## Task goal
What is needed is a word-for-word transcription of every record below.

## Material to process
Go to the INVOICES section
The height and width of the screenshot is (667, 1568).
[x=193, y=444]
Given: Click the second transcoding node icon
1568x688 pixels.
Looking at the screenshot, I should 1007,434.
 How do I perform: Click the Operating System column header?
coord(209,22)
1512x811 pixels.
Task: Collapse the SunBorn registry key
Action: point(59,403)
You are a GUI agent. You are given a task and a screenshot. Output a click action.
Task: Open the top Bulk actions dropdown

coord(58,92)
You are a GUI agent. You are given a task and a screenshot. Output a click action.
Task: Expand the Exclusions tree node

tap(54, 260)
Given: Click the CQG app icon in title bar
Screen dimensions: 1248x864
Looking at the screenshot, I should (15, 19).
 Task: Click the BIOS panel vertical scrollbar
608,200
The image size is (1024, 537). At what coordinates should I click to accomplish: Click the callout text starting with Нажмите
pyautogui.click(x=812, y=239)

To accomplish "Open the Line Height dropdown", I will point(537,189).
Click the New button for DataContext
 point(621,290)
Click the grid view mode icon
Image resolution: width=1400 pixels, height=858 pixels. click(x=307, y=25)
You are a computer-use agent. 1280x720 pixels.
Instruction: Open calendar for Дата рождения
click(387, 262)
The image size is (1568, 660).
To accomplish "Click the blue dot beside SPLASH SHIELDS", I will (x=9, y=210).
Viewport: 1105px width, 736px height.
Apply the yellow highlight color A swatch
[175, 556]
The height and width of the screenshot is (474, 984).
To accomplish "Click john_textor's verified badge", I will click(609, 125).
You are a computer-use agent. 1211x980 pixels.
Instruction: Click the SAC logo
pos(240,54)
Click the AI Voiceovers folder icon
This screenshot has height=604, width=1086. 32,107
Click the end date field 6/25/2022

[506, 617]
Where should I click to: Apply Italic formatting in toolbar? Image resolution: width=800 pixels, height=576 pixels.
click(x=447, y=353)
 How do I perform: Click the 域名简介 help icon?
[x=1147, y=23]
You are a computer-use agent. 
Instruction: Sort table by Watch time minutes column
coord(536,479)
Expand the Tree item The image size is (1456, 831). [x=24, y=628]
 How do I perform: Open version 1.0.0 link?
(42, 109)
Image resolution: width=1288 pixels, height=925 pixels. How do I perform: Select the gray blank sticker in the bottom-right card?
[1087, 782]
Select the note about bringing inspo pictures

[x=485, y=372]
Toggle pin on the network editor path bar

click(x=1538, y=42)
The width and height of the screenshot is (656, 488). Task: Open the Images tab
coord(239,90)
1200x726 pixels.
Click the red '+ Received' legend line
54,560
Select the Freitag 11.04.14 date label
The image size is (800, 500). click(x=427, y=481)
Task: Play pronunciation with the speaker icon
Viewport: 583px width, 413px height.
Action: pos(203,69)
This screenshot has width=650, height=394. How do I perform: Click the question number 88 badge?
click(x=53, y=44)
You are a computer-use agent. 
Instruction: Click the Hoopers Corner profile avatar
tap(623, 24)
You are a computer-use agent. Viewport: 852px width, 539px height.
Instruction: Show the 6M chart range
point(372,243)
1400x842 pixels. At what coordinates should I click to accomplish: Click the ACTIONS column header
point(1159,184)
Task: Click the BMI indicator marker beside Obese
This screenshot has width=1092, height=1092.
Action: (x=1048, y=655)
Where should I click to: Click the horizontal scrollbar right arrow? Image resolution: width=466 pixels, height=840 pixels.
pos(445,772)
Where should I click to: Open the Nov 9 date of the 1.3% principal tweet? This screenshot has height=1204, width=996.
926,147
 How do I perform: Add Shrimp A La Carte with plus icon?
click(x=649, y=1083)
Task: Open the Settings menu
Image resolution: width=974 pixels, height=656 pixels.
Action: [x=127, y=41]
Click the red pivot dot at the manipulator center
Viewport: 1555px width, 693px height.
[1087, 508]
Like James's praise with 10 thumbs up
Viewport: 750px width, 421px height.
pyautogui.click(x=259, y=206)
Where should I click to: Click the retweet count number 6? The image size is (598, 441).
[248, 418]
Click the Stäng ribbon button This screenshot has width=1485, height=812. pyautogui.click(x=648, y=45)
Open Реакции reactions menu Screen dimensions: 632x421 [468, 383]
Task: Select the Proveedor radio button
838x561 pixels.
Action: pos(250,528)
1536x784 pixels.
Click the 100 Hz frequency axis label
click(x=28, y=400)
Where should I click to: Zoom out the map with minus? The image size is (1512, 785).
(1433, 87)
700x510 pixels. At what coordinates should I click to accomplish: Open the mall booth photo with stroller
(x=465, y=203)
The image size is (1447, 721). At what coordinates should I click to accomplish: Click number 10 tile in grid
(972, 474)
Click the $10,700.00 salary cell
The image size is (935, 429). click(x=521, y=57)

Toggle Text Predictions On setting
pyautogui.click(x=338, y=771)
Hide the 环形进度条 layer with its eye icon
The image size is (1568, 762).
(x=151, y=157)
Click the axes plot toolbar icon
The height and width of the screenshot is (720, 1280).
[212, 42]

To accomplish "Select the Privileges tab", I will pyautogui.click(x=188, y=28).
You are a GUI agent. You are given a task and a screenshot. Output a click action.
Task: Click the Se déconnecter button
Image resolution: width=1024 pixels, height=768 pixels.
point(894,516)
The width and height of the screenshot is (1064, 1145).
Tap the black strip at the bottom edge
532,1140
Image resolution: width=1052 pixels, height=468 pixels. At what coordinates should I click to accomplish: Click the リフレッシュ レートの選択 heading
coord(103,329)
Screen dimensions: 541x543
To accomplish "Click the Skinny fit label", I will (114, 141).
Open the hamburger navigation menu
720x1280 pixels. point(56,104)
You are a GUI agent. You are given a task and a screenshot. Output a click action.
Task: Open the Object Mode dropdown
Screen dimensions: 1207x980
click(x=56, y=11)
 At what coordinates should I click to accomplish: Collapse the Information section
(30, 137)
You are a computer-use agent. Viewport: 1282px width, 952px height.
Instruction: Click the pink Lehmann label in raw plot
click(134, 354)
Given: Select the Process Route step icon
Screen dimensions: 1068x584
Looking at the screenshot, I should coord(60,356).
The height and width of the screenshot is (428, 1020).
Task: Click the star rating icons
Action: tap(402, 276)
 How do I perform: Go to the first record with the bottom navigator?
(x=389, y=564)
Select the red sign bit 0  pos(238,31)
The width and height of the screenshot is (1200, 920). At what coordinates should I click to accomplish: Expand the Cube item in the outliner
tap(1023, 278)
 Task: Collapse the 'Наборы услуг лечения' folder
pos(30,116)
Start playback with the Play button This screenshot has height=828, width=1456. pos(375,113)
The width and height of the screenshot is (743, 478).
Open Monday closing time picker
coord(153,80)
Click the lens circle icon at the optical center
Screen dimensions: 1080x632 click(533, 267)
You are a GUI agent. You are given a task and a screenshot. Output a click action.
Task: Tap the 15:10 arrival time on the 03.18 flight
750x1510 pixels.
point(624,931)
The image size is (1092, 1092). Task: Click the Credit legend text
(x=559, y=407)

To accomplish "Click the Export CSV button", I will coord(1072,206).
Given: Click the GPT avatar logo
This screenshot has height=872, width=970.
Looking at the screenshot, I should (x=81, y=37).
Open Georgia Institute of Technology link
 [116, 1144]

## Task answer
Go to the INVOICES section
The height and width of the screenshot is (667, 1568).
[x=193, y=444]
Given: Click the second transcoding node icon
1568x688 pixels.
Looking at the screenshot, I should 1007,434.
 How do I perform: Click the Operating System column header?
coord(209,22)
1512x811 pixels.
Task: Collapse the SunBorn registry key
Action: point(59,403)
You are a GUI agent. You are given a task and a screenshot. Output a click action.
Task: Open the top Bulk actions dropdown

coord(58,92)
You are a GUI agent. You are given a task and a screenshot. Output a click action.
Task: Expand the Exclusions tree node

tap(54, 260)
Given: Click the CQG app icon in title bar
Screen dimensions: 1248x864
Looking at the screenshot, I should (15, 19).
 Task: Click the BIOS panel vertical scrollbar
608,200
The image size is (1024, 537). At what coordinates should I click to accomplish: Click the callout text starting with Нажмите
pyautogui.click(x=812, y=239)

To accomplish "Open the Line Height dropdown", I will point(537,189).
Click the New button for DataContext
 point(621,290)
Click the grid view mode icon
Image resolution: width=1400 pixels, height=858 pixels. click(x=307, y=25)
You are a computer-use agent. 1280x720 pixels.
Instruction: Open calendar for Дата рождения
click(387, 262)
The image size is (1568, 660).
To accomplish "Click the blue dot beside SPLASH SHIELDS", I will (x=9, y=210).
Viewport: 1105px width, 736px height.
Apply the yellow highlight color A swatch
[175, 556]
The height and width of the screenshot is (474, 984).
To accomplish "Click john_textor's verified badge", I will click(609, 125).
You are a computer-use agent. 1211x980 pixels.
Instruction: Click the SAC logo
pos(240,54)
Click the AI Voiceovers folder icon
This screenshot has height=604, width=1086. 32,107
Click the end date field 6/25/2022

[506, 617]
Where should I click to: Apply Italic formatting in toolbar? Image resolution: width=800 pixels, height=576 pixels.
click(x=447, y=353)
 How do I perform: Click the 域名简介 help icon?
[x=1147, y=23]
You are a computer-use agent. 
Instruction: Sort table by Watch time minutes column
coord(536,479)
Expand the Tree item The image size is (1456, 831). [x=24, y=628]
 How do I perform: Open version 1.0.0 link?
(42, 109)
Image resolution: width=1288 pixels, height=925 pixels. How do I perform: Select the gray blank sticker in the bottom-right card?
[1087, 782]
Select the note about bringing inspo pictures

[x=485, y=372]
Toggle pin on the network editor path bar

click(x=1538, y=42)
The width and height of the screenshot is (656, 488). Task: Open the Images tab
coord(239,90)
1200x726 pixels.
Click the red '+ Received' legend line
54,560
Select the Freitag 11.04.14 date label
The image size is (800, 500). click(x=427, y=481)
Task: Play pronunciation with the speaker icon
Viewport: 583px width, 413px height.
Action: pos(203,69)
This screenshot has width=650, height=394. How do I perform: Click the question number 88 badge?
click(x=53, y=44)
You are a computer-use agent. 
Instruction: Click the Hoopers Corner profile avatar
tap(623, 24)
You are a computer-use agent. Viewport: 852px width, 539px height.
Instruction: Show the 6M chart range
point(372,243)
1400x842 pixels. At what coordinates should I click to accomplish: Click the ACTIONS column header
point(1159,184)
Task: Click the BMI indicator marker beside Obese
This screenshot has width=1092, height=1092.
Action: (x=1048, y=655)
Where should I click to: Click the horizontal scrollbar right arrow? Image resolution: width=466 pixels, height=840 pixels.
pos(445,772)
Where should I click to: Open the Nov 9 date of the 1.3% principal tweet? This screenshot has height=1204, width=996.
926,147
 How do I perform: Add Shrimp A La Carte with plus icon?
click(x=649, y=1083)
Task: Open the Settings menu
Image resolution: width=974 pixels, height=656 pixels.
Action: [x=127, y=41]
Click the red pivot dot at the manipulator center
Viewport: 1555px width, 693px height.
[1087, 508]
Like James's praise with 10 thumbs up
Viewport: 750px width, 421px height.
pyautogui.click(x=259, y=206)
Where should I click to: Click the retweet count number 6? The image size is (598, 441).
[248, 418]
Click the Stäng ribbon button This screenshot has width=1485, height=812. pyautogui.click(x=648, y=45)
Open Реакции reactions menu Screen dimensions: 632x421 [468, 383]
Task: Select the Proveedor radio button
838x561 pixels.
Action: pos(250,528)
1536x784 pixels.
Click the 100 Hz frequency axis label
click(x=28, y=400)
Where should I click to: Zoom out the map with minus? The image size is (1512, 785).
(1433, 87)
700x510 pixels. At what coordinates should I click to accomplish: Open the mall booth photo with stroller
(x=465, y=203)
The image size is (1447, 721). At what coordinates should I click to accomplish: Click number 10 tile in grid
(972, 474)
Click the $10,700.00 salary cell
The image size is (935, 429). click(x=521, y=57)

Toggle Text Predictions On setting
pyautogui.click(x=338, y=771)
Hide the 环形进度条 layer with its eye icon
The image size is (1568, 762).
(x=151, y=157)
Click the axes plot toolbar icon
The height and width of the screenshot is (720, 1280).
[212, 42]

To accomplish "Select the Privileges tab", I will pyautogui.click(x=188, y=28).
You are a GUI agent. You are given a task and a screenshot. Output a click action.
Task: Click the Se déconnecter button
Image resolution: width=1024 pixels, height=768 pixels.
point(894,516)
The width and height of the screenshot is (1064, 1145).
Tap the black strip at the bottom edge
532,1140
Image resolution: width=1052 pixels, height=468 pixels. At what coordinates should I click to accomplish: Click the リフレッシュ レートの選択 heading
coord(103,329)
Screen dimensions: 541x543
To accomplish "Click the Skinny fit label", I will (114, 141).
Open the hamburger navigation menu
720x1280 pixels. point(56,104)
You are a GUI agent. You are given a task and a screenshot. Output a click action.
Task: Open the Object Mode dropdown
Screen dimensions: 1207x980
click(x=56, y=11)
 At what coordinates should I click to accomplish: Collapse the Information section
(30, 137)
You are a computer-use agent. Viewport: 1282px width, 952px height.
Instruction: Click the pink Lehmann label in raw plot
click(134, 354)
Given: Select the Process Route step icon
Screen dimensions: 1068x584
Looking at the screenshot, I should coord(60,356).
The height and width of the screenshot is (428, 1020).
Task: Click the star rating icons
Action: tap(402, 276)
 How do I perform: Go to the first record with the bottom navigator?
(x=389, y=564)
Select the red sign bit 0  pos(238,31)
The width and height of the screenshot is (1200, 920). At what coordinates should I click to accomplish: Expand the Cube item in the outliner
tap(1023, 278)
 Task: Collapse the 'Наборы услуг лечения' folder
pos(30,116)
Start playback with the Play button This screenshot has height=828, width=1456. pos(375,113)
The width and height of the screenshot is (743, 478).
Open Monday closing time picker
coord(153,80)
Click the lens circle icon at the optical center
Screen dimensions: 1080x632 click(533, 267)
You are a GUI agent. You are given a task and a screenshot. Output a click action.
Task: Tap the 15:10 arrival time on the 03.18 flight
750x1510 pixels.
point(624,931)
The image size is (1092, 1092). Task: Click the Credit legend text
(x=559, y=407)

To accomplish "Click the Export CSV button", I will coord(1072,206).
Given: Click the GPT avatar logo
This screenshot has height=872, width=970.
Looking at the screenshot, I should (x=81, y=37).
Open Georgia Institute of Technology link
 [116, 1144]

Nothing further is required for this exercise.